So, I’m going to simplify and shorten.

The core topics stay the same—exploring the neuroscience and psychology behind focus, motivation, mental resilience, and creativity—but the format will be more bite-sized.

Anyway, thank you for being here and for reading! (If you do unsubscribe, can you do me a favor and let me know why? Takes less than a second, and as you can see, I take the feedback seriously 😉)


  • Training the mental muscle of willpower. Set yourself micro-challenges to get started.

  • Huberman’s no-go moments. Use the small, trivial moments to help you in the big, important moments.

  • Use your breath to “surf the urge.” Get out of your head and into your body.


📚 I’m still going strong, reading The Willpower Instinct by Stanford psychologist Kelly McGonigal, sharing my favorite learnings every week. I’m enjoying the approach of reading a book slowly, chapter per chapter, and digesting what I’ve learned over an entire week. I’m noticing an increase in self-awareness and self-discipline. If you want to catch up on the previous chapters…
Chapter 1: the power of I will, I won’t, I want
Chapter 2: the link between HRV and willpower

This week’s willpower learning is both fascinating and empowering!

First, a quick analogy:

Think of any muscle in your body. It gets stronger with repetition—whether you’re building your biceps by lifting barbells, or training your thumbs by scrolling Instagram.

You can think of willpower as a “mental muscle.” You can train it and make it stronger, just like with physical exercise.


By setting yourself a “willpower-training regime.”

Don’t worry, that sounds more intense than it is. No burpees required!

The idea is that assign yourself one small willpower challenge—something you aren’t used to controlling.

Studies show that committing to any small, consistent act of self-control can increase your overall willpower.

Some examples of small willpower challenges could be… not biting your nails, or taking the stairs over the elevator, or going for a walk without your phone.

While these small exercises may seem trivial, they appear to improve your willpower in the moments that actually matter for your long-term goals and happiness: focusing at work, taking care of your health, managing your emotions.
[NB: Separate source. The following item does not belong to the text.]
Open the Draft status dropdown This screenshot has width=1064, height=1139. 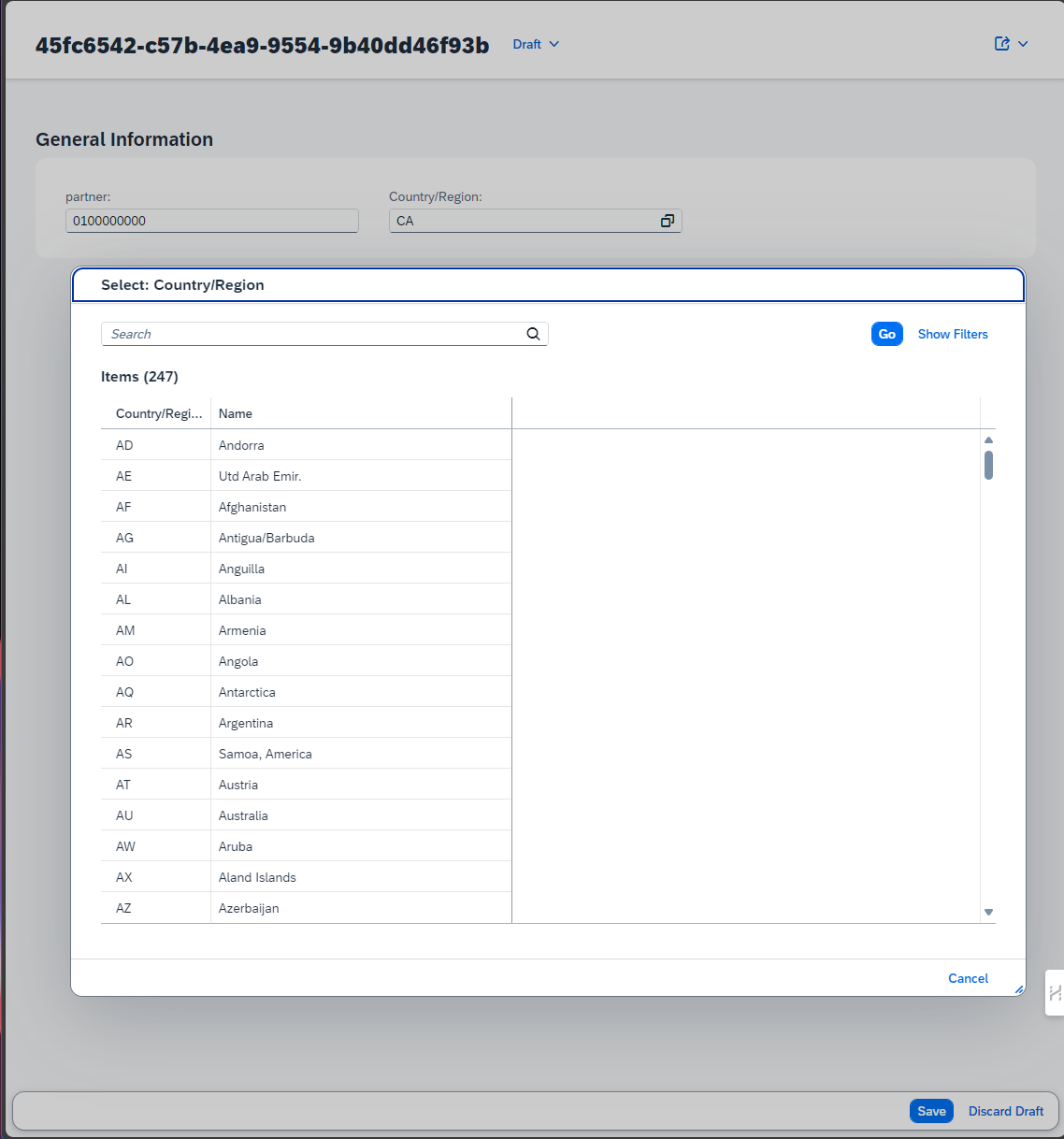[535, 43]
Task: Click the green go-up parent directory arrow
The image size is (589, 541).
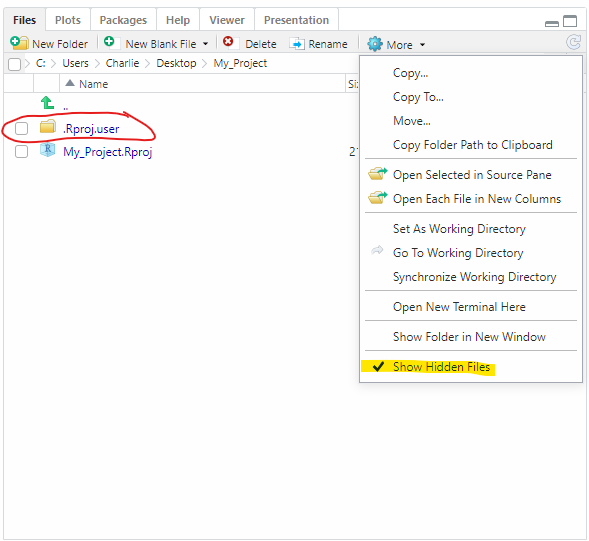Action: pos(47,103)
What you’re really training with these micro-challenges is self-awareness. The habit of noticing what you are about to do (vs behaving reflexively), and making a conscious decision to do the more difficult thing instead of the easiest:

  • Elevator = easy. Stairs = hard.

  • Biting your nails = easy. Resisting biting your nails = hard.

  • Listening to a podcast while walking = easy. Being alone with your thoughts = hard.

The more you practice these mini-challenges, the more your brain gets used to pausing before acting.

This all reminded me of something I heard Andrew Huberman talk about on a podcast.


Huberman has a simple rule for himself:

25-30 times per day, he’ll suppress the desire to take an action. He calls these "no-go moments."

Things like picking up a paper clip lying on his desk, checking his emails, or fidgeting with a pen in a meeting.

Silly, harmless stuff.

Why does he do that? Why does it matter?

Well, these moments are part of his unique “willpower-training regime.”

Here’s how he explains it from a neuroscience POV:

There’s a group of structures near the center of our brain, called the basal ganglia, responsible for integrating thought and action.

The basal ganglia play a key role in modulating two neural circuits:

  • The Go-circuit: involved any time we initiate action (i.e. self-discipline). Think of it like the gas pedal in a car.

  • The No-Go circuit: involved any time we suppress behavior or inhibit impulses (i.e. self-control). Think of it like your internal brake.

While we learn a lot of “no-go” behavior as kids—such as sitting still and not interrupting others—as we get older, our lives are mostly focused on GO GO GO. Emailing, responding to texts, running errands, alternating between the 17 open browser tabs, and generally multitasking as if our lives depended on it.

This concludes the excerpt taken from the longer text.